Start-ups move fast, sometimes too fast. The founders have a series of sleepless nights, fundraising and doubts. Faced with this frenzy, a generation of entrepreneurs is choosing to slow down. Their credo: slow entrepreneurshipa more human and sustainable approach to business, where you build at your own pace, without getting exhausted along the way.
Here, we no longer talk about growing at all costs, but about building at your own pace. To favor consistency rather than racing. To find meaning, creativity, and, above all, balance. For many entrepreneurs, this is no longer a luxury: it is a question of survival.
1/ The silent epidemic of entrepreneurial burnout
The figures speak for themselves: according to the Global Entrepreneurship Monitor (GEM, 2024),
- 45% of French entrepreneurs feel a high level of stress,
- 38% have already thought about giving up everything.
Behind the publicized success stories, the reality is often much harsher: repeated fundraising, chronic fatigue, mental overload.

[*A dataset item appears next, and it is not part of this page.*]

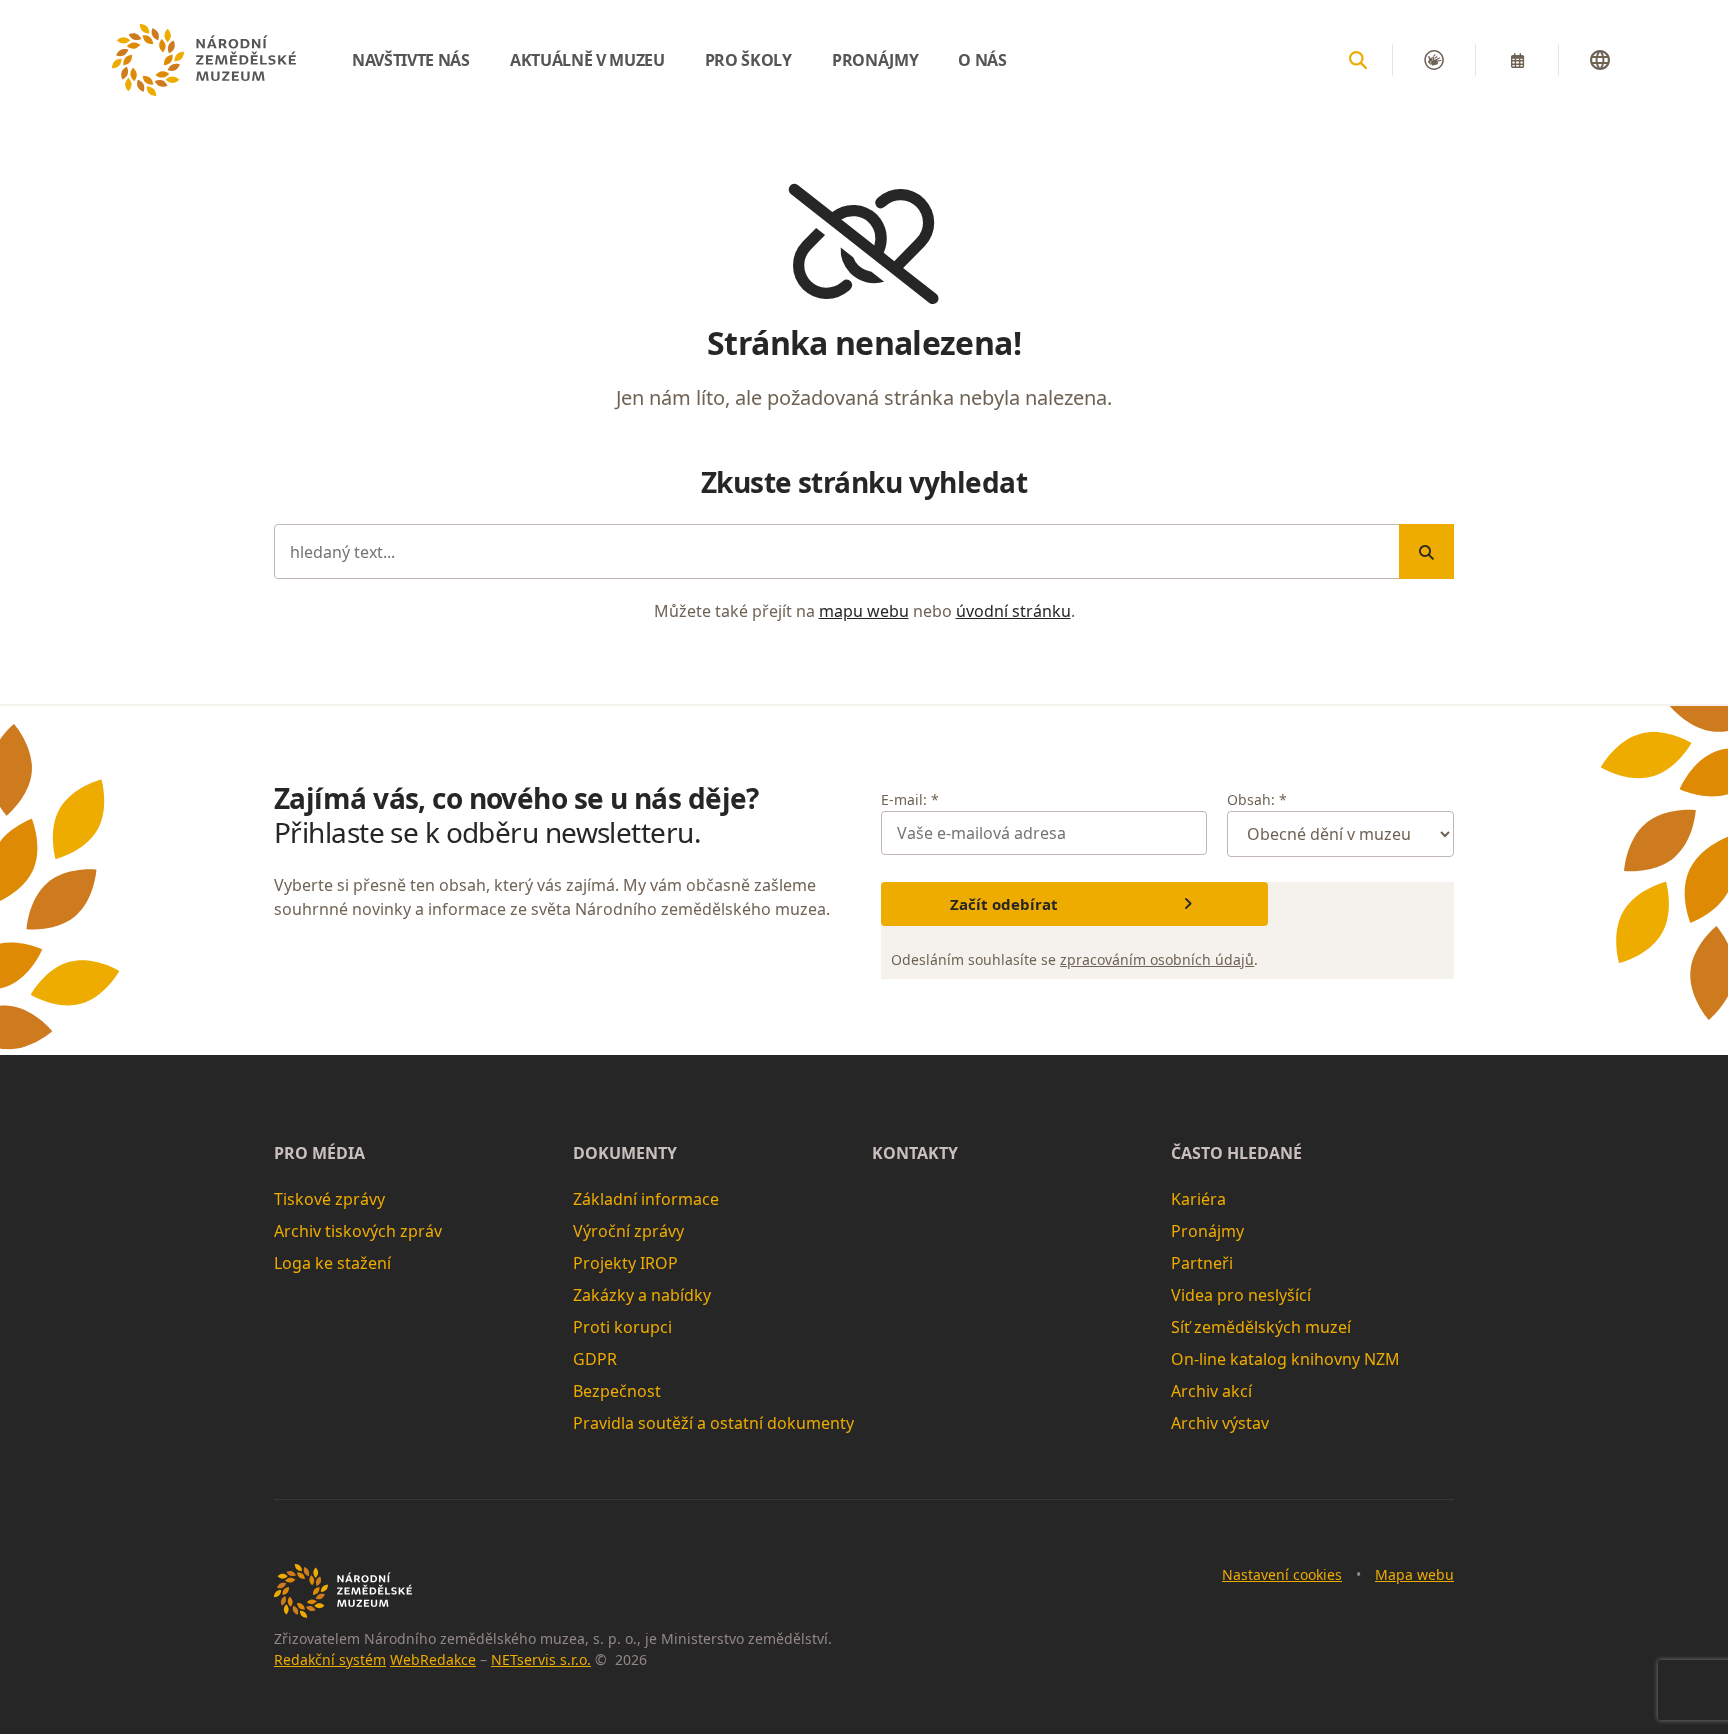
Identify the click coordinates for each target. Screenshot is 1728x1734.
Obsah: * (1257, 799)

The Harvard Business Review warned in 2023: the culture of “hustle” – this cult of relentless work leads to an explosion of burn-outs and a clear decline in creativity. The price of success? Too often, the mental health of the founders.
2/ Slow down to last better
Faced with this spiral, some choose another path: slow down to breathe. Not for lack of ambition, but for lucidity. Slow entrepreneurship, inspired by the Slow Food movement of the 1980s, advocates thoughtful and human growth.
Work less, but better. Build on solid foundations, not on haste. Slowing down is not wasting time. It’s taking back control.
3/ The figures of a movement that is taking hold
The data confirms the trend.
According to the OECD (Entrepreneurship and well-being, 2023): entrepreneurs who adopt a “slow” approach, work/life balance, chosen pace display a level of satisfaction 35% higher than those who run after everything.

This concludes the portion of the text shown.